● WORK ITEM
Lines with "green": state how many there are in the records below, and nothing else.

══════════

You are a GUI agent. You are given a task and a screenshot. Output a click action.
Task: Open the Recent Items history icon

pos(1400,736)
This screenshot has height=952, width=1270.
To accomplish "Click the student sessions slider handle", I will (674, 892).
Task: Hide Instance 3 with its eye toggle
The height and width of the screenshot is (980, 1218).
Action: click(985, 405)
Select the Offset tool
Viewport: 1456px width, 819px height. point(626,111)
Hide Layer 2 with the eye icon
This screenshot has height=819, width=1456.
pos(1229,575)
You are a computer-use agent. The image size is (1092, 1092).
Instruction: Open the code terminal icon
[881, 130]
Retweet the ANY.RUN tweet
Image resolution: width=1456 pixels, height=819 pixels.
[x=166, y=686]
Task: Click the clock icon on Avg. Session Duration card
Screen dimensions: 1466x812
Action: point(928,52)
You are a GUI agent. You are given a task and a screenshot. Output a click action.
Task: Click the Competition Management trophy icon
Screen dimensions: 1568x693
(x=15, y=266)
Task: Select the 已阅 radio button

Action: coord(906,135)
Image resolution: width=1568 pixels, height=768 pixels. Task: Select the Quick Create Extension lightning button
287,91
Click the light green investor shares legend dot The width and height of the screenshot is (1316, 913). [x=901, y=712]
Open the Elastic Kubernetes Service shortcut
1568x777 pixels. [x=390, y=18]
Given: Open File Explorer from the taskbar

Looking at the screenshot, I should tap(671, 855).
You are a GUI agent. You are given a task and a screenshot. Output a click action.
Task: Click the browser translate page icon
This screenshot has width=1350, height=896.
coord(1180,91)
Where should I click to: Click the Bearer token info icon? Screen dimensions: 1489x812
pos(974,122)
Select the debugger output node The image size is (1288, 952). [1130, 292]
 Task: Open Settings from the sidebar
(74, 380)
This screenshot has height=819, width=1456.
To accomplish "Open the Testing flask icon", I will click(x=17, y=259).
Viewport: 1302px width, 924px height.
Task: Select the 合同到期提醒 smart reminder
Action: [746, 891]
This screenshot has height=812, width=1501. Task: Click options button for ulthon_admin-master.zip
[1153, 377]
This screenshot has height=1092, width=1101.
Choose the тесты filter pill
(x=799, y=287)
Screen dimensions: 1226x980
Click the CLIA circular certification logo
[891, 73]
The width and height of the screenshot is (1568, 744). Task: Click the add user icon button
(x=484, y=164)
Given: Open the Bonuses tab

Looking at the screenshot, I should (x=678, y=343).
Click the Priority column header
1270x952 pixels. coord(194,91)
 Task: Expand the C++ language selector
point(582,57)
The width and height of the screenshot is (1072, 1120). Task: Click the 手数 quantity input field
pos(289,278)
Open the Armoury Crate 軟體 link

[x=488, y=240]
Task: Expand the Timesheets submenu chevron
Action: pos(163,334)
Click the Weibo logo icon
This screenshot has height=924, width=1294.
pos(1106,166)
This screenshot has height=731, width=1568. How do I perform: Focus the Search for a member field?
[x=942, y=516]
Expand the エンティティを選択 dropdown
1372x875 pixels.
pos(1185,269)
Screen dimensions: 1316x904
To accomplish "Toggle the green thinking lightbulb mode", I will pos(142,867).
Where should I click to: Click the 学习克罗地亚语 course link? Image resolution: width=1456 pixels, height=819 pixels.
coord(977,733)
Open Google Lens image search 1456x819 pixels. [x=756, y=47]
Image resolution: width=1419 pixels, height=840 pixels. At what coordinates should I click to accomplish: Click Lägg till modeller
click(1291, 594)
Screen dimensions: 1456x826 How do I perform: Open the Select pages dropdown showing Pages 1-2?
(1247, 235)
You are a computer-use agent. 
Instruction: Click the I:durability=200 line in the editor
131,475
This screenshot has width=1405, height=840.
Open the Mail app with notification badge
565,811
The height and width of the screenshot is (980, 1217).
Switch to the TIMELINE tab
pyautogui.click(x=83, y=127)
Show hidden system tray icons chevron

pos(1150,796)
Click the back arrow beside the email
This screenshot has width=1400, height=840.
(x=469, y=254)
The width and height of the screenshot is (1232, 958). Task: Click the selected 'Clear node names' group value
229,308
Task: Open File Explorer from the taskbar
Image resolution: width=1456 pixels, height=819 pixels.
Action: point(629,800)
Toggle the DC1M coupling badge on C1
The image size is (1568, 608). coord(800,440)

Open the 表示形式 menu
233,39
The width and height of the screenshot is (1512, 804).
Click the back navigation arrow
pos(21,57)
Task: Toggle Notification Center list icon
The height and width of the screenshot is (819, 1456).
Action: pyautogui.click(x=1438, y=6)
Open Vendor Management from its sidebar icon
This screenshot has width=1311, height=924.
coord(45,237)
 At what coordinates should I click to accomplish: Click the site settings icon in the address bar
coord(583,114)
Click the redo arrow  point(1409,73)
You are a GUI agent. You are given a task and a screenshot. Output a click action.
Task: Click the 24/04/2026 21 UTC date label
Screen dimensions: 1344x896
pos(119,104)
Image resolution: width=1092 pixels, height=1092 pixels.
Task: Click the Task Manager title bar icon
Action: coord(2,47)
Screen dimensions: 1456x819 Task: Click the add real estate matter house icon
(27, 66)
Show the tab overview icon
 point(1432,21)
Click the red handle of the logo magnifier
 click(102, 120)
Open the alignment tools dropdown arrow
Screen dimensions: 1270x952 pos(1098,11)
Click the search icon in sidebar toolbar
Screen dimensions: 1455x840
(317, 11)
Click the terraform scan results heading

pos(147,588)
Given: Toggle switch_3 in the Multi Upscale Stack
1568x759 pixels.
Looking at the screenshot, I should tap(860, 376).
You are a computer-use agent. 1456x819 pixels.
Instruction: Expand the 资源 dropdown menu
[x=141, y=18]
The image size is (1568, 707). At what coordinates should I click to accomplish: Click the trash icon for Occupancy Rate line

══════════

● RESPONSE TO THE TASK
2